Live site operations are another thing – if you’re thinking about maintaining a website or a service and something goes wrong, there’s going to be noise in the night, and someone has to be on call to wake up to go respond to the incident. We still have people on call 24/7, just in case the service goes down. But it was a really hated job because you were often woken up by these little accidents. And we’ve now built a genetic system to successfully diagnose and in many cases mitigate problems that arise in these live site operations so that humans don’t have to wake up in the middle of the night and go to their stations and try to diagnose what’s going on. This also helps us significantly reduce the average time it takes to resolve an incident.
One of the other mysteries of this current moment is that customer deployments are not happening as quickly as we expected even six months ago. I’m curious why you think that.

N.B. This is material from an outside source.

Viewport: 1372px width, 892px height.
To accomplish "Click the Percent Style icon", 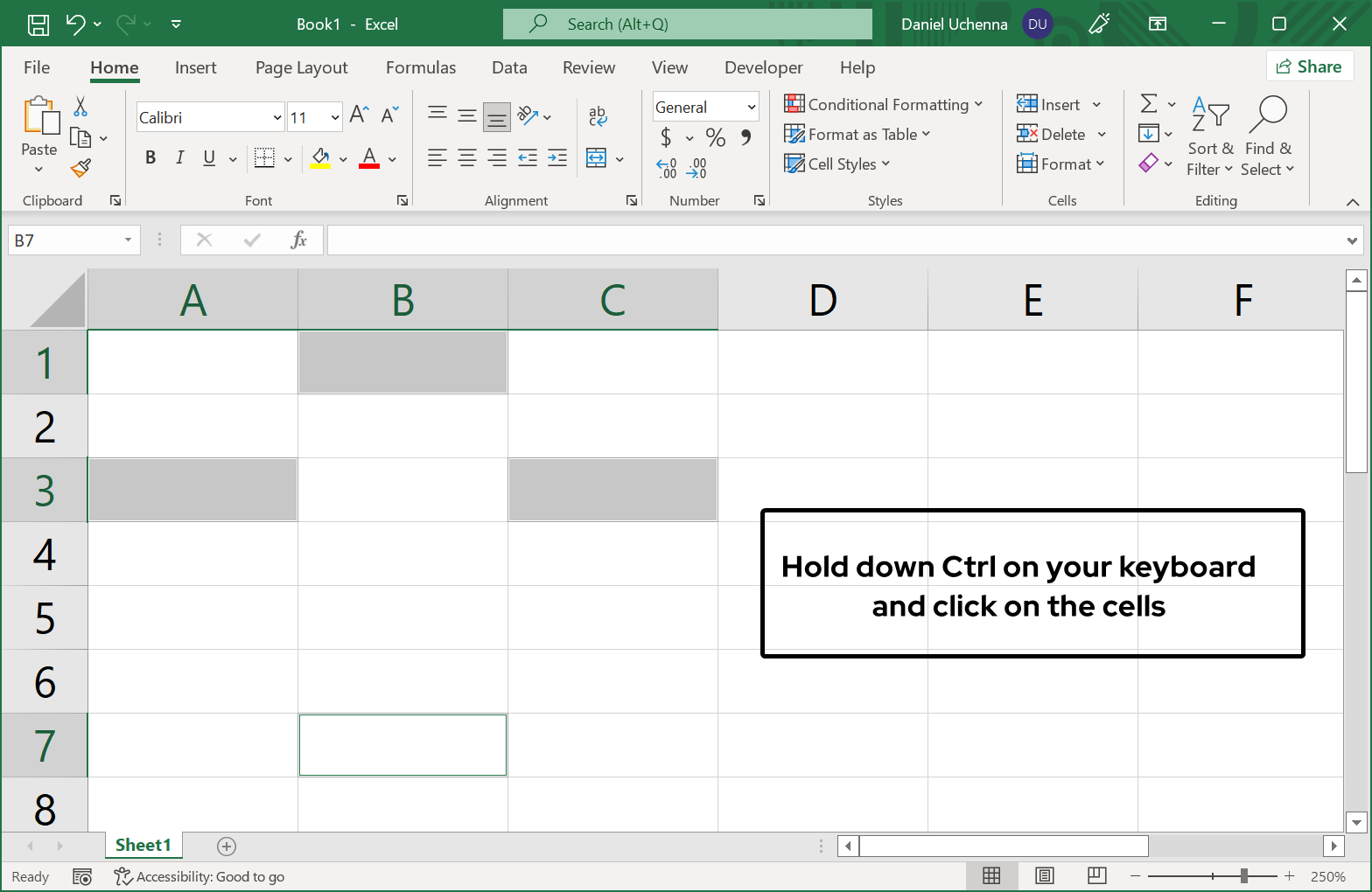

If you think about people who work in the construction industry, what keeps them from being successful, in many cases, it comes down to not knowing the real purpose of the agent. There is a cultural change that needs to happen in how people build these systems. What business use case are they trying to solve? What are they trying to achieve? You need to be very clear about your definition of success for this agent. And you have to think about, what data am I giving the agent so they can think about how to accomplish this particular task?
We see these things as a bigger stumbling block, more so than the general uncertainty about allowing client deployment. Anyone who goes and looks at these systems sees the return on investment.

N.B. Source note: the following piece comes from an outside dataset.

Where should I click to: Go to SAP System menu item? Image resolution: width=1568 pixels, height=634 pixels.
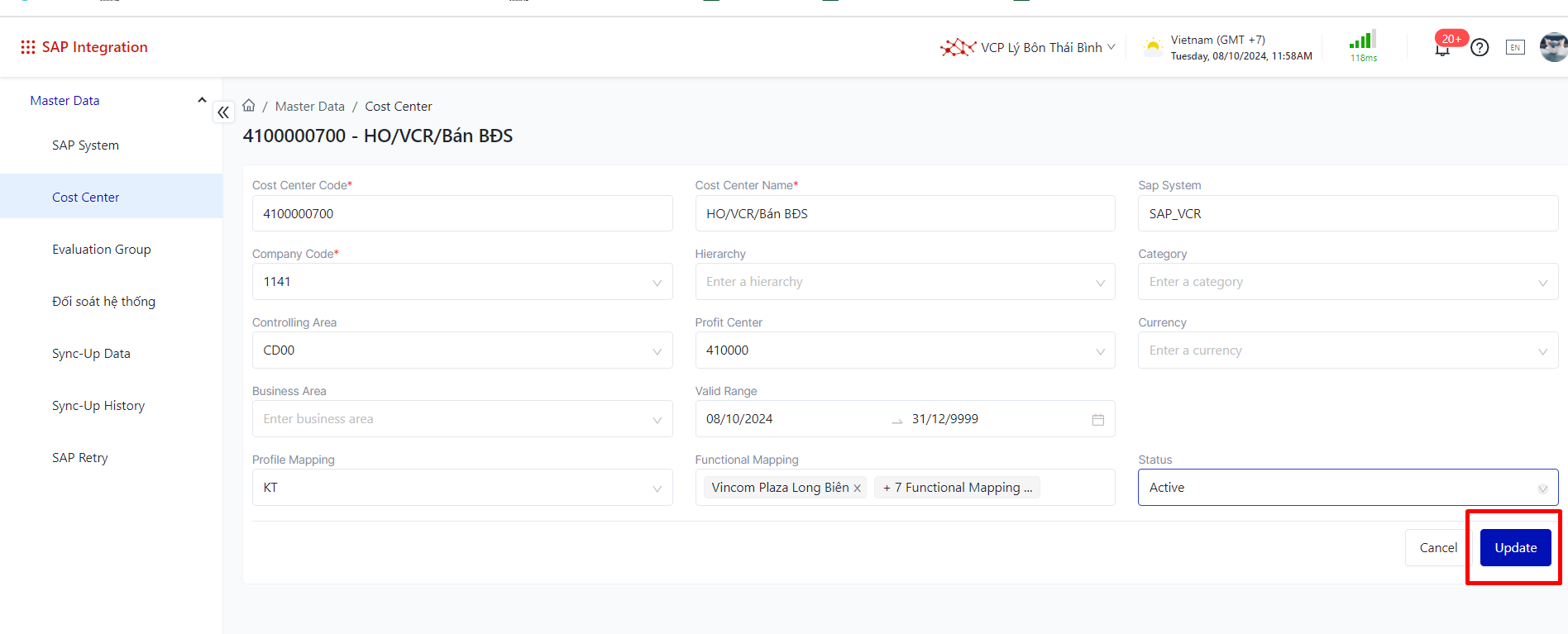pos(85,145)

You mentioned the general uncertainty, which I think looks like a big drag from the outside. Why do you consider it less of a problem in practice?
First of all, I think it will be very common for agent systems to have human-in-the-loop scenarios. Think of something like returning a package. It used to be that you had a return processing workflow that was 90% automated and 10% human intervention, where someone had to go look at the package and had to make a judgment about how damaged the package was before deciding to accept the return.

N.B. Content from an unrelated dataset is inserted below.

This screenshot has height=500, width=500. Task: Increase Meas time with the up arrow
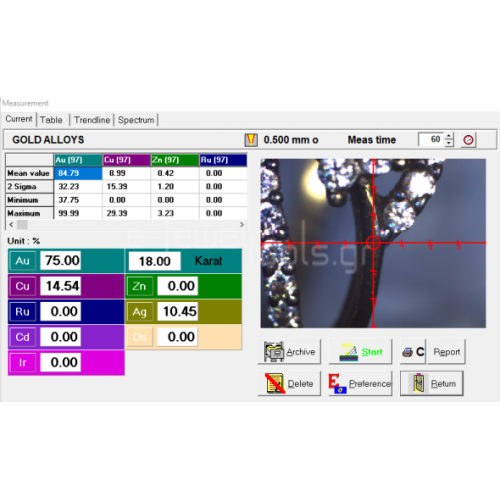point(449,136)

This is a perfect example where computer vision models are now so good that in many cases, we don’t need as much human oversight to inspect the packet and make that decision. There will still be some edge cases, where the computer vision may not be good enough to make a call, and there may be escalation. It’s kind of like, how often do you need to call the manager?
There are some things that will always need some sort of human oversight, because they are critical processes. Consider incurring a contractual legal obligation, or deploying code into a production code base that could impact the reliability of your systems. But even then, there is a question about how far we can go in automating the rest of the process.